Miasto Racibórz, Instytut Pamięci Narodowej Oddział w Katowicach i Raciborskie Centrum Kultury w ramach obchodów 80. rocznicy wybuchu II wojny światowej zapraszają na wystawę pt. „Ukradzione dzieciństwo”. Uroczyste otwarcie miało miejsce 5 września w RCK przy ul. Chopina.
Ekspozycja „Ukradzione dzieciństwo” przygotowana przez Instytut Pamięci Narodowej Oddział w Warszawie ukazuje życie dzieci od okresu międzywojennego do zakończenia II wojny światowej. Okres dzieciństwa, który został brutalnie przerwany przez politykę terroru prowadzoną przez okupantów, pozostawił ogromną traumę. Wystawa odnosi się między innymi do losów dzieci z różnych mniejszości narodowych, w tym: Żydów, Romów, Ukraińców, Białorusinów, Poleszuków, Karaimów, Ormian, Hucułów. Prezentowane są również doświadczenia egzystencji w gettach, obozach, przymusowej pracy, deportacji czy wstrząsające egzekucje.
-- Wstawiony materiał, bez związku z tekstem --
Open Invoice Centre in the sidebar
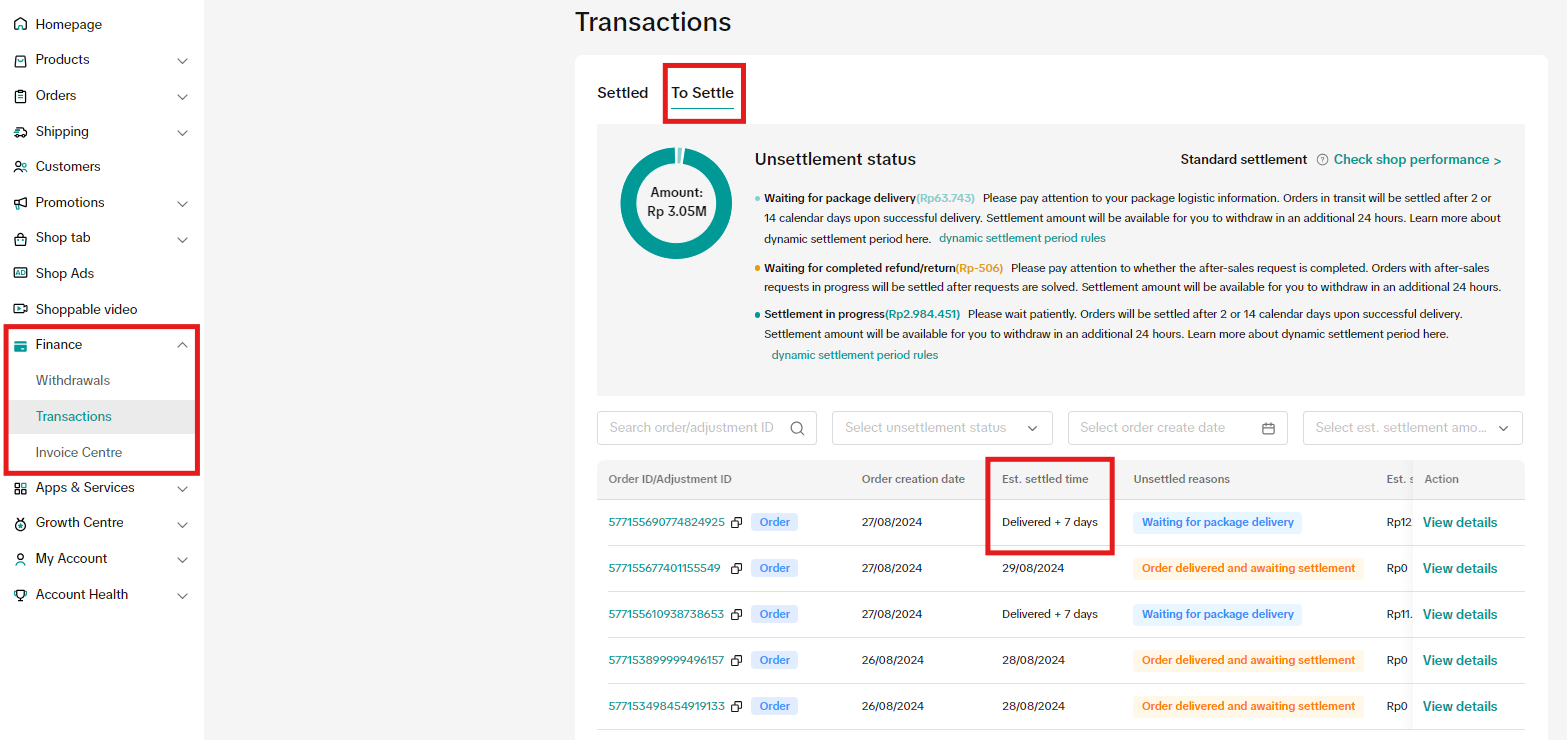79,453
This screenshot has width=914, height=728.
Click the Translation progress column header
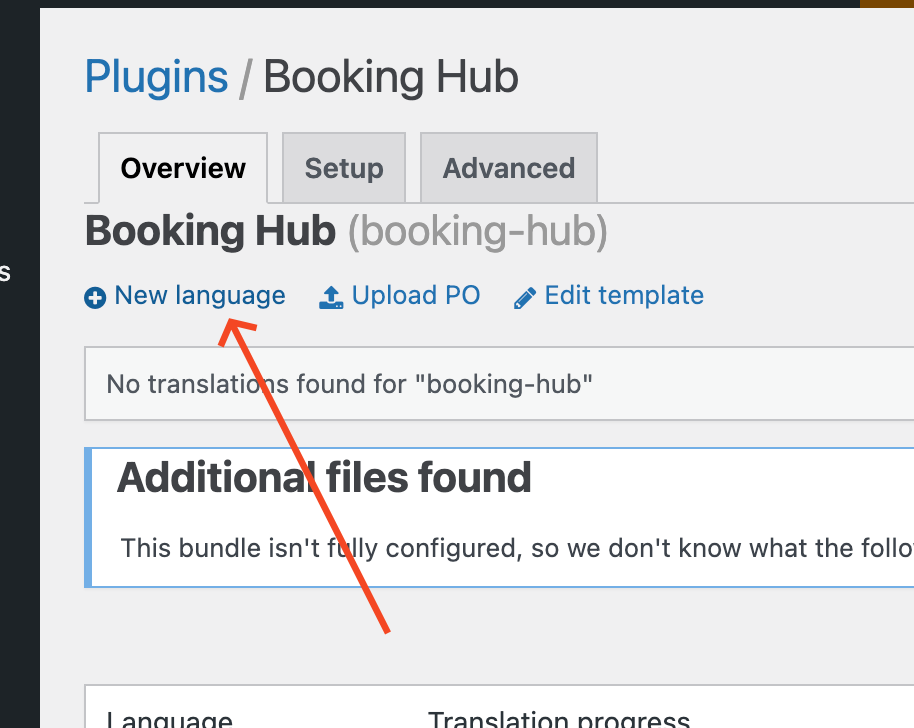[559, 720]
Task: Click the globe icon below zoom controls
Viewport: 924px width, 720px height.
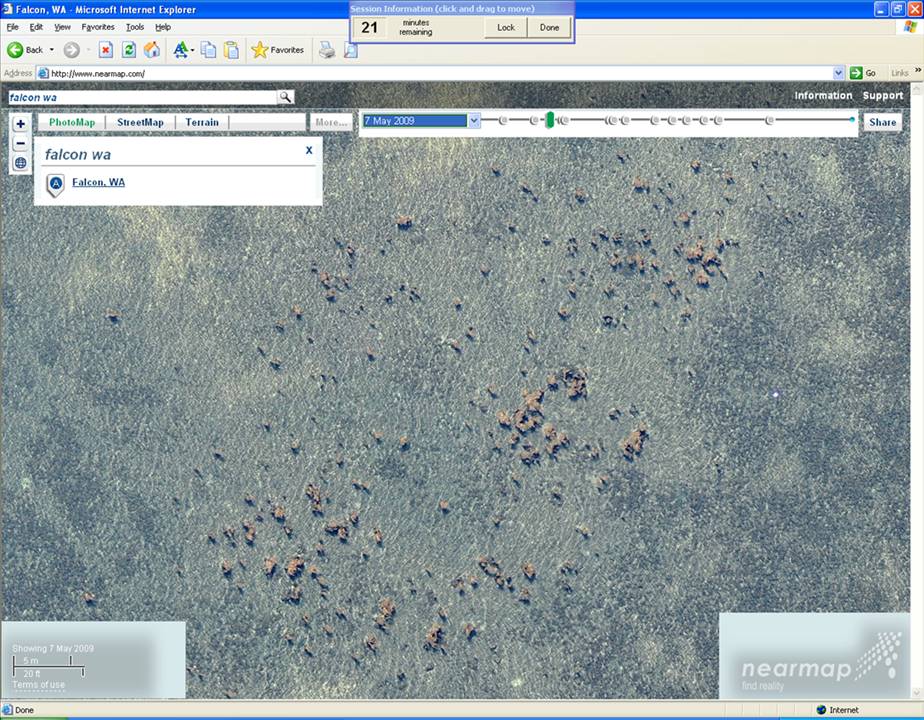Action: (20, 163)
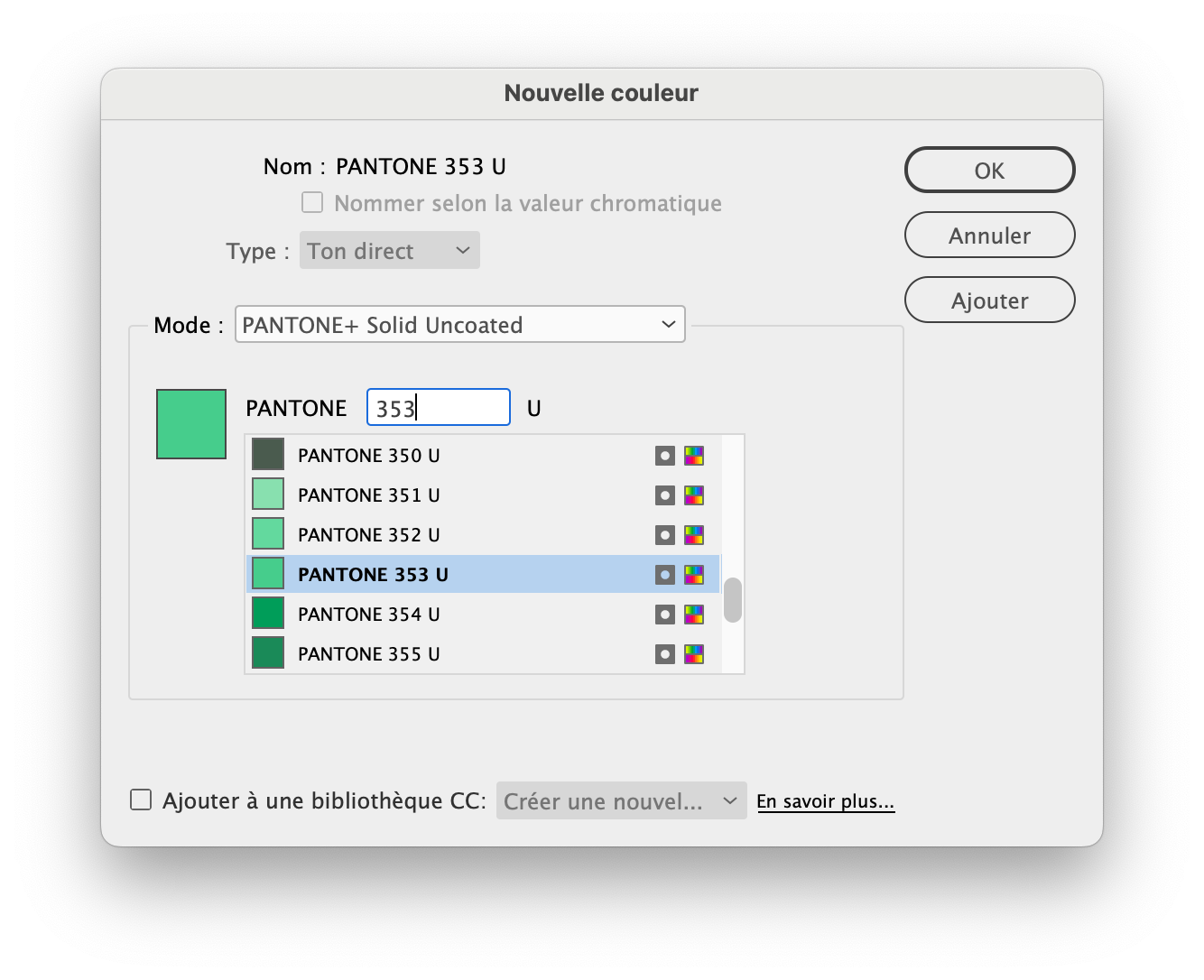Click the spot color icon beside PANTONE 350 U

pyautogui.click(x=665, y=455)
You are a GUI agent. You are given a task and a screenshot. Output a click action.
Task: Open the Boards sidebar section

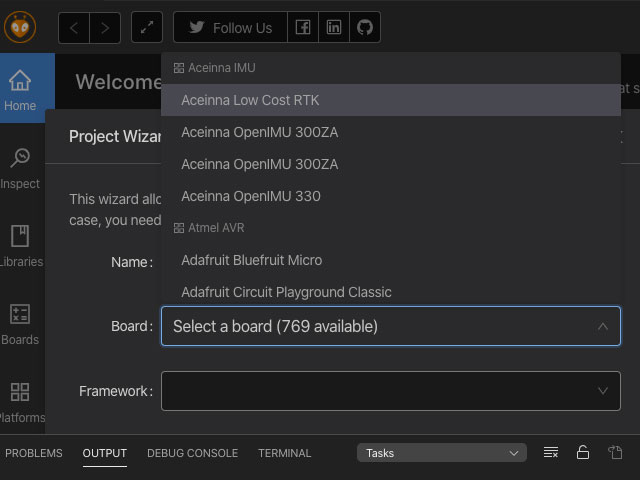pyautogui.click(x=20, y=324)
Historia „ukradzionego” polskim dzieciom dzieciństwa nie kończy się w 1945 r. – ocalałe z pożogi wojennej okaleczone fizycznie i psychicznie zarażały one swoimi przepełnionymi grozą wspomnieniami kolejne pokolenia Polaków, przenosząc wojenną traumę do czasów współczesnych. Czy my sami nie przekazujemy nieświadomie tej traumy – to niestety wciąż aktualne pytanie do każdego z nas.
Po otwarciu miała miejsce projekcja filmu dokumentalnego „Kinderlager Pogrzebin” wyreżyserowanego przez Krzysztofa Korwina-Piotrowskiego. Opowiada on historię obozu dla wysiedlonych polskich rodzin i ich losów w czasach II wojny światowej. Polenlager 82 Pogrzebin był jednym z kilkudziesięciu obozów utworzonych przez Niemców dla ludności polskiej. Funkcjonowały one na Śląsku od czerwca 1942 do 1945 roku. Polenlager w Pogrzebieniu przekształcono w obóz dla dzieci 11 września 1943 roku. Osadzono w nim 220 dzieci do lat 16 oraz 12 niemowląt, które zostały odebrane rodzicom wysłanym do obozów koncentracyjnych. Kinderlager zlikwidowano w październiku 1943 roku, przenosząc osadzonych do innych obozów. Do dziś nie znamy wszystkich ofiar oraz losów dzieci umieszczonych w niemieckich rodzinach.